Keep-Alive Interval Tuning: Your 10-second keep-alive is reasonable, but it needs to work with your revised session timeout. The rule of thumb is keep-alive should be 1/3 of session timeout. With 180-second timeout, adjust keep-alive to 15-20 seconds. This gives enough buffer for network delays without excessive overhead.

Subscription vs Polling Trade-offs: Based on your BadSessionIdInvalid errors during high activity, your subscriptions are likely overwhelming the server. Shift changes create burst traffic when multiple work orders update simultaneously. Consider hybrid approach: use subscriptions for critical status changes (Started, Completed, Failed) but poll less critical attributes every 30-60 seconds. This reduces the real-time burden on the server while maintaining responsiveness for important events.

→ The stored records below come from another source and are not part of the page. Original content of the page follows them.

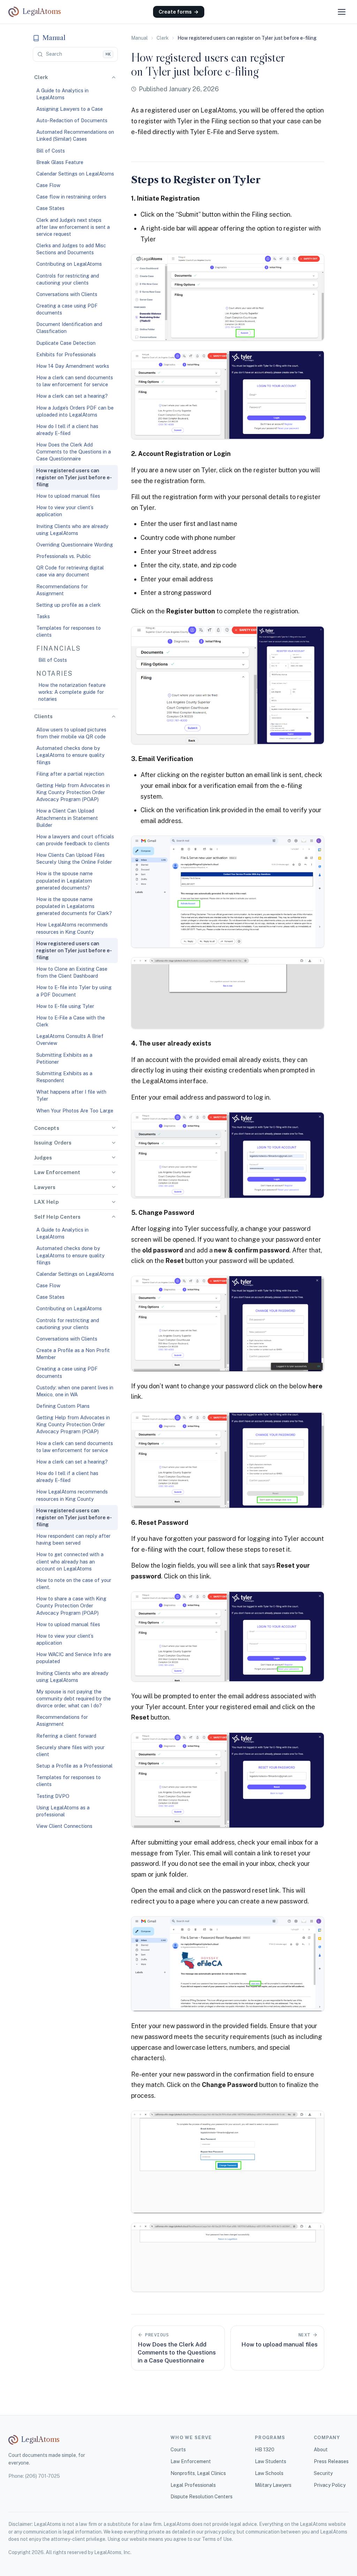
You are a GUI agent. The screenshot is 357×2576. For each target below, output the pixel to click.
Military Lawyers (273, 2485)
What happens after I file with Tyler (71, 1095)
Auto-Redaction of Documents (71, 120)
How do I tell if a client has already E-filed (67, 429)
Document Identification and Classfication (69, 327)
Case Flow (48, 185)
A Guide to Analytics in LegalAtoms (62, 93)
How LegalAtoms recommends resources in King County (72, 928)
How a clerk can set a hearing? (72, 396)
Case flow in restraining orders (71, 197)
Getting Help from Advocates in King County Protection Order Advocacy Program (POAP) (73, 792)
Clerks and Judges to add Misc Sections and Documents (71, 248)
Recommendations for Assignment (62, 589)
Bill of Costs (50, 151)
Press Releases (331, 2461)
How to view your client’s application (64, 510)
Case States (50, 208)
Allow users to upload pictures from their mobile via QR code (71, 733)
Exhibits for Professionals (66, 354)
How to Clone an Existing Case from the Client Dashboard (71, 972)
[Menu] (342, 12)
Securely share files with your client (70, 1750)
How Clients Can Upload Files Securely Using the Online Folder (74, 858)
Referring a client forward (66, 1736)
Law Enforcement (190, 2461)
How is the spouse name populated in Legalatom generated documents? (64, 880)
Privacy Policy (329, 2485)
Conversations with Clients (66, 294)
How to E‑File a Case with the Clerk (70, 1021)
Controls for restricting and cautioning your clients (67, 279)
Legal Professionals (193, 2485)
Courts (178, 2449)
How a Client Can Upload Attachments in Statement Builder (67, 818)
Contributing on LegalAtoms (69, 264)
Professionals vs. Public (63, 556)
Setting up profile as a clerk (68, 605)
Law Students (270, 2461)
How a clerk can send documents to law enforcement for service (74, 380)
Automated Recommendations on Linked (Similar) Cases (75, 135)
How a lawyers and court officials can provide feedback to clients (75, 839)
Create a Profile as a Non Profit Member (73, 1353)
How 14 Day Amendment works (72, 366)
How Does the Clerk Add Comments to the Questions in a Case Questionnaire (73, 451)
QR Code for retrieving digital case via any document (70, 571)
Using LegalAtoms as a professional (63, 1811)
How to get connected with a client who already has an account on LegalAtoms (70, 1561)
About (321, 2449)
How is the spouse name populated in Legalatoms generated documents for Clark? (74, 906)
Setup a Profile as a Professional (74, 1766)
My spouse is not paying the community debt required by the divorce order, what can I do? (73, 1698)
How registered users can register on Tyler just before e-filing (74, 477)
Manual (139, 38)
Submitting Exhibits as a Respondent (64, 1076)
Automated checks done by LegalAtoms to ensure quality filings (70, 755)
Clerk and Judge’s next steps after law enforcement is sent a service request (73, 227)
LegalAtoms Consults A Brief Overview (70, 1039)
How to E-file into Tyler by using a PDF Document (74, 990)
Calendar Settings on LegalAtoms (75, 174)
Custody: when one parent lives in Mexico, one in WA (74, 1390)
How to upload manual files (68, 496)
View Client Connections (64, 1826)
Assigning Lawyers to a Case (69, 109)
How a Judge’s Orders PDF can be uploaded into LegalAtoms (75, 411)
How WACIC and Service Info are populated (73, 1657)
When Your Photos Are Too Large (74, 1111)
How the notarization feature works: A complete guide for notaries (72, 692)
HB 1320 (264, 2449)
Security (323, 2473)
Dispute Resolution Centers (201, 2496)
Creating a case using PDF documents (67, 309)
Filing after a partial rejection (70, 774)
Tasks (43, 616)
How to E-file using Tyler (65, 1006)
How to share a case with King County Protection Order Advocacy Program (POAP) (71, 1605)
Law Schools (269, 2473)
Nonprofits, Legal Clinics (198, 2473)
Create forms (179, 12)
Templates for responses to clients (68, 631)
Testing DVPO (52, 1796)
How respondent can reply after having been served (73, 1539)
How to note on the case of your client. (73, 1583)
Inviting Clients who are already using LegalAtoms (72, 529)
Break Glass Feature (59, 162)
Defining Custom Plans (63, 1406)
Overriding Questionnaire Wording (74, 545)
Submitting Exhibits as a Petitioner (64, 1058)
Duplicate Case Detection (66, 343)
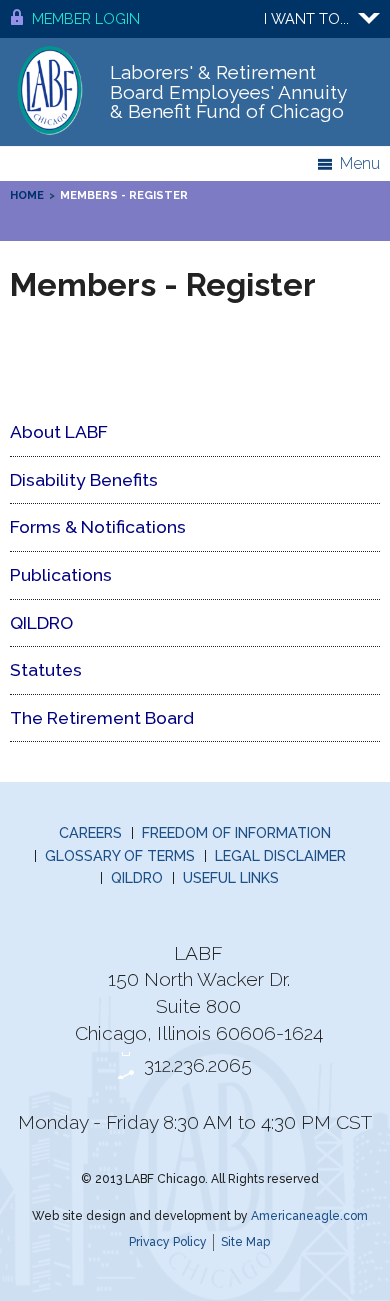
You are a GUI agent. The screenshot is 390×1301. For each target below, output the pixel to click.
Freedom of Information (236, 832)
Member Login (86, 18)
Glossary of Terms (120, 855)
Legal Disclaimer (280, 855)
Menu (360, 163)
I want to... (306, 18)
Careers (90, 832)
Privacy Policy (168, 1242)
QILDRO (137, 877)
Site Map (245, 1242)
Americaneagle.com (309, 1216)
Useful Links (231, 877)
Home (27, 195)
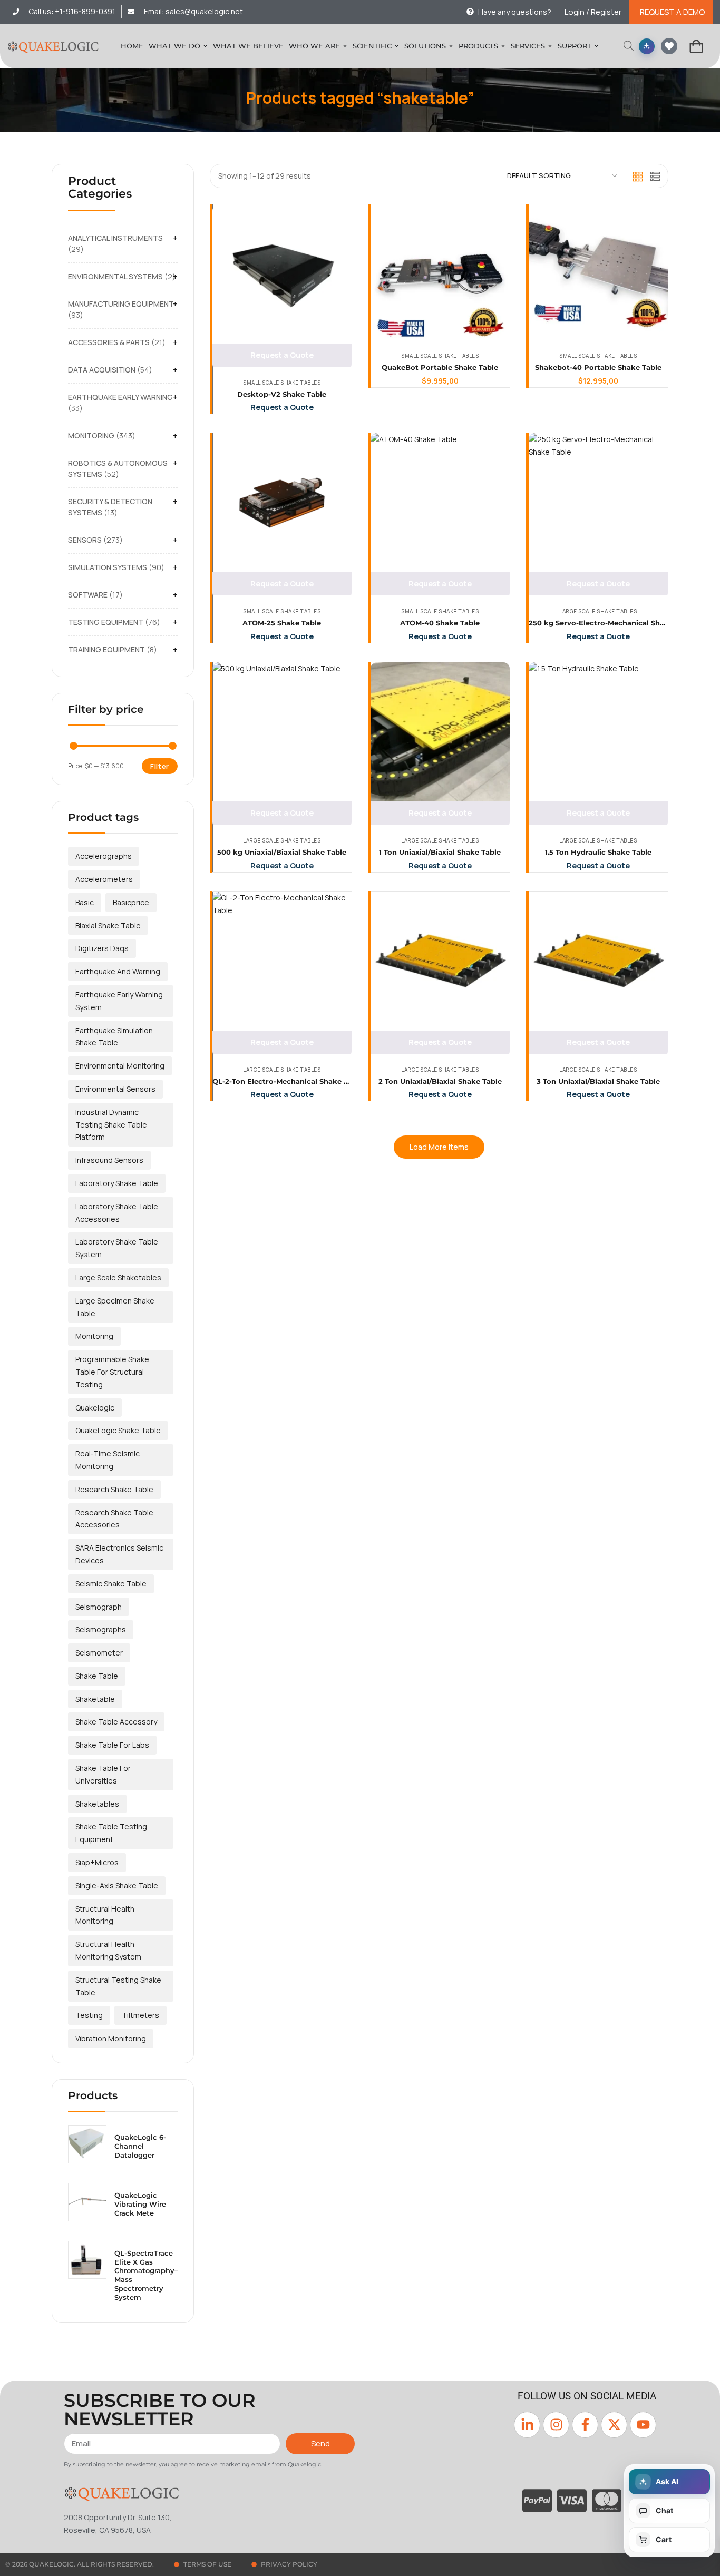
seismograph (98, 1607)
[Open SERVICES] (550, 46)
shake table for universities (103, 1774)
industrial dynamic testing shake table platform (111, 1124)
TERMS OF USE (207, 2564)
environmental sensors (115, 1089)
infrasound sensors (109, 1160)
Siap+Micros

Network Firewall Configuration: Work with your network team to verify three things for port 4840: 1) Stateful connection tracking timeout matches or exceeds your OPC UA session timeout (set to 300 seconds), 2) Disable deep packet inspection or application-layer gateway features for OPC UA traffic - they interfere with binary protocol timing, 3) If using NAT, ensure connection tracking is per-session, not per-packet.

Exponential Backoff Reconnection: Implement this in your MES OPC UA client adapter. After disconnect, don’t reconnect immediately. Use this pattern:


// Pseudocode - Reconnection with backoff:
1. Detect session timeout or BadSessionIdInvalid error
2. Calculate backoff: min(60, 5 * 2^attemptCount) seconds
3. Wait for backoff period before reconnection attempt
4. On successful reconnect, reset attemptCount to 0
5. Log all reconnection attempts with timestamps for analysis
// This prevents reconnection storms during server stress

For your specific 15-20 minute timeout pattern, I suspect it’s the combination of aggressive subscription publishing (500ms mentioned earlier) plus firewall state timeout mismatch. The server can handle it initially, but as work order updates accumulate, the processing queue builds up, keep-alive responses get delayed, and eventually the firewall drops the “idle” connection because it hasn’t seen bidirectional traffic within its timeout window.

Start with increasing session timeout to 180s and adjusting firewall state tracking to 300s. Then tune your subscription publishing intervals based on actual work order update frequency - 2-5 seconds is usually sufficient for status visibility. Monitor for a week and adjust from there. The exponential backoff will protect you during any remaining edge cases.